In Rome, there’s a similar, lighter, and plainer “white” gourmet variant without any tomato sauce. It’s called spaghetti aglio, olio e peperoncino–a.k.a. spaghetti fried in garlic, olive oil, and chili peppers. Romans often joke about how such a garlic-imbued delicacy keeps everyone at bay–a “natural” vampire-slayer.
Bari’s assassin spaghetti is nastier than the Roman ones, “more brutal” as Italians would say. It defies healthy eating habits and suits people who have practically been weaned on deadly red chili peppers shaped like little horns and greasy, oily tomato sauces.
What makes it unique is the preparation technique. There are different and opposing versions of how it should be made. Some people in Bari say the pasta must be blanched in boiling water for just two minutes before being poured into a frying pan to be fried with the ingredients; others, like the Academy members, hold that the dry pasta should be added raw directly into the pan without prior boiling, while a few say the spaghetti should be prepared the day before. In fact, another tale on its origins suggests that assassin spaghetti was invented as a clever way to recycle the leftover pasta from the previous evening, which was simply revived by giving it a nice browning. Die-hard food purists in Puglia agree that the best way to prepare and enjoy it is by adopting a topsy-turvy method.
Usually, in all pasta dishes, the dressing is added after the pasta has been boiled to an ideal point–Italians say “al dente,” meaning neither mushy nor hard–but to prepare assassin spaghetti the dry pasta is thrown in the pan at the very end, after the tomato and ingredients have amalgamated, then slowly, boiling water with tomato extract is added at intervals to cook and rehydrate the spaghetti.
Also, traditionalists say the perfect kind of pan is a wide black iron one like those used by their grandmothers that were covered in previously fried oil, burnt at the bottom, and never washed to preserve the scents. In the old days, paper was used to wipe the iron pan. The large width allows the spaghetti to remain intact. However, given that it might be mission impossible to find such an antique item, a regular frying pan is OK and it’s also fine to break the pasta in half (although I’d never do it!), as long as you keep a very high flame.
So here’s how to prepare assassin spaghetti following the “topsy-turvy,” die-hard traditionalist method. And remember: never drink water with it, just chew morsels of bread.
Ingredients for Four People: 11 ounces of spaghetti, 1 pound of tomato puree, tomato paste, extra virgin olive oil, garlic, little chili peppers, fresh basil, salt
Time: Just 8-10 minutes!
1. Boil a broth with 12 ounces of tomato puree, tomato paste, salt.
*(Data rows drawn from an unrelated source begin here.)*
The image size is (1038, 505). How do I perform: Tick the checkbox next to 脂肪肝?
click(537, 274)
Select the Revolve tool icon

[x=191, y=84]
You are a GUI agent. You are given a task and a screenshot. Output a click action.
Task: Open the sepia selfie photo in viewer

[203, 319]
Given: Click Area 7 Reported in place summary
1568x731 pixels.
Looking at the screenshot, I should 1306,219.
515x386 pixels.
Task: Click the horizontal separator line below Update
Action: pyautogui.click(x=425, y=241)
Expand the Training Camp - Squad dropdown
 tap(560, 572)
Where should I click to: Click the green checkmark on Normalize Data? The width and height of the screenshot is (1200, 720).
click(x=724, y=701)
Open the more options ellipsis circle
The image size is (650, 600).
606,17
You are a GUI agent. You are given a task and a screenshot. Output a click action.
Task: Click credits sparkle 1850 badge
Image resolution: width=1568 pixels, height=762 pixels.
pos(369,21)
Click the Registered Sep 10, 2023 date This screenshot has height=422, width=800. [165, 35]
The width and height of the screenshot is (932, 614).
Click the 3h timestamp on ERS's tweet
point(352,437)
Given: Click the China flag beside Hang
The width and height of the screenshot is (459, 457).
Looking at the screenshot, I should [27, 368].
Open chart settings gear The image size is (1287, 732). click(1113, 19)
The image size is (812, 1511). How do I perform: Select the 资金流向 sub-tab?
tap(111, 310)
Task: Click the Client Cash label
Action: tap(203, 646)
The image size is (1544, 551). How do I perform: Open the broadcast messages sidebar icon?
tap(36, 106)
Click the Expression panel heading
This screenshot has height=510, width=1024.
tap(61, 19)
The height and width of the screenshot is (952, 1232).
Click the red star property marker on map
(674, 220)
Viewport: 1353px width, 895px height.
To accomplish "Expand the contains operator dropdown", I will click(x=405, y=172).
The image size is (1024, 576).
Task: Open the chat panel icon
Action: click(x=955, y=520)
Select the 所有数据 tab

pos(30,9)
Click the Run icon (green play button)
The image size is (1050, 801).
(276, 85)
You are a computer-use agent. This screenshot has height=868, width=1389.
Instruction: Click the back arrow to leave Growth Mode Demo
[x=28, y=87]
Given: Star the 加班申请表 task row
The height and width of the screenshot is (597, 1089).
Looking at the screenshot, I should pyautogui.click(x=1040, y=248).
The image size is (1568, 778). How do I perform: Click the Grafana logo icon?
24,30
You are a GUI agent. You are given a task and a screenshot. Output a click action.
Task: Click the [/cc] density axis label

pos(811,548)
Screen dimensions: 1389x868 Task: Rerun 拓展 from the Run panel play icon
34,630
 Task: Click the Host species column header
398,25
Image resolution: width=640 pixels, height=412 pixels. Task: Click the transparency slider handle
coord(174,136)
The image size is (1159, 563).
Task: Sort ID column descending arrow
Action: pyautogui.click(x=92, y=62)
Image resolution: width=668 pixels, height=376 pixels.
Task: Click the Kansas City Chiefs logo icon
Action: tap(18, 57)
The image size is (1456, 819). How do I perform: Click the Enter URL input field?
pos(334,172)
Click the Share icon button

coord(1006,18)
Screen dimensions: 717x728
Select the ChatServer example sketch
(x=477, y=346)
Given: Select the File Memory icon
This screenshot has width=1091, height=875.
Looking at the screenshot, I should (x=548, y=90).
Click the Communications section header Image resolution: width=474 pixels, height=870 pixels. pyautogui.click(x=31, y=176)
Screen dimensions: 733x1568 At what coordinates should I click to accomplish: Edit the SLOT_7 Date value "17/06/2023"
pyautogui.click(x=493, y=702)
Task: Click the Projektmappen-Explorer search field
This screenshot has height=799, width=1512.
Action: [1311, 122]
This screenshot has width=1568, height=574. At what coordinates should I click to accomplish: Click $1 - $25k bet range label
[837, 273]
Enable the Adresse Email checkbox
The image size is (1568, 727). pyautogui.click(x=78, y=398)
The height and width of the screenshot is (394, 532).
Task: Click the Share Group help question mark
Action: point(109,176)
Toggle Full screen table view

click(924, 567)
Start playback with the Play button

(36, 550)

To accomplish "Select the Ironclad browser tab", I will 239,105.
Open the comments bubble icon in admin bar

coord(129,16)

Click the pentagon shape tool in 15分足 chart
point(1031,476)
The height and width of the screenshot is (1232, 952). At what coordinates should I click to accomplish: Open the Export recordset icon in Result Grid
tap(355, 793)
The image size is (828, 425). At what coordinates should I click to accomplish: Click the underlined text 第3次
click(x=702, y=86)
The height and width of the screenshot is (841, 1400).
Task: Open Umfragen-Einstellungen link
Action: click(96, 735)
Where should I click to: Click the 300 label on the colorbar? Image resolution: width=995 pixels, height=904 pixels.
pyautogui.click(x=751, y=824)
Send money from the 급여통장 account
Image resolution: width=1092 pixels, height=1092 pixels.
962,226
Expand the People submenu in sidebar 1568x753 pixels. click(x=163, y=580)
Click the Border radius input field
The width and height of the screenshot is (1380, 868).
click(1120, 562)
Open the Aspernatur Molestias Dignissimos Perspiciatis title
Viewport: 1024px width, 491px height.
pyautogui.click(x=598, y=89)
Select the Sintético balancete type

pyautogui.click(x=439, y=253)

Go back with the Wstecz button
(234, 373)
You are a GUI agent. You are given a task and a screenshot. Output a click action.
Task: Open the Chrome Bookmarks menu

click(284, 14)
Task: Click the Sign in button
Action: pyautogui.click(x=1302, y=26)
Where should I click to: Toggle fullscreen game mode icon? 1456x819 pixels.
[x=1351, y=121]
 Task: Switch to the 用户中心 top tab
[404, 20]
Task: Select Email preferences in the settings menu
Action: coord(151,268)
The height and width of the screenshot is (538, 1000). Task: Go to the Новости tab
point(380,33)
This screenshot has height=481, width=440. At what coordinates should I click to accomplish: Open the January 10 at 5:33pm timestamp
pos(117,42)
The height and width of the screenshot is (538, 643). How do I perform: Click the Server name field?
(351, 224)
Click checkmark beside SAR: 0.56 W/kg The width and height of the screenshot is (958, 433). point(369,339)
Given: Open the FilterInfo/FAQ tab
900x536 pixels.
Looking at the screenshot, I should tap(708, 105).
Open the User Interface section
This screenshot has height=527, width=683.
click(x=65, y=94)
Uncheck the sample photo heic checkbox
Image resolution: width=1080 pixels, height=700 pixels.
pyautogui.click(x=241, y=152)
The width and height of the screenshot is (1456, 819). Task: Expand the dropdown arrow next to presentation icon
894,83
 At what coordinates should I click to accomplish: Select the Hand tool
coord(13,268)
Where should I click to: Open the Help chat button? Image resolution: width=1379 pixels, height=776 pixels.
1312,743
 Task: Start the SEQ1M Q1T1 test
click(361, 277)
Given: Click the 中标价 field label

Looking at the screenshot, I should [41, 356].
2. In a pan, fry 3-4 ounces of olive oil, three garlic cloves, and little chili peppers (the horn-shaped variety) until they brown, then add 4 ounces of tomato puree, spreading it over the pan with a flat wooden spoon.
3. Place the dry, raw spaghetti inside the pan, spreading them out evenly to absorb the sauce. Add the basil leaves.
4. Caramelize the spaghetti until they are glossy before turning them over, regularly adding the broth to hydrate and prevent the pasta from sticking to the pan.
5. Let the sauce sizzle and start to simmer, lightly burning the spaghetti until they’re crispy and slightly stiff. That’s another reason for the name: the spaghetti must be tortured to death for you to fully enjoy it.
*Correction: An earlier version of this article included an incorrect amount of olive oil for the recipe.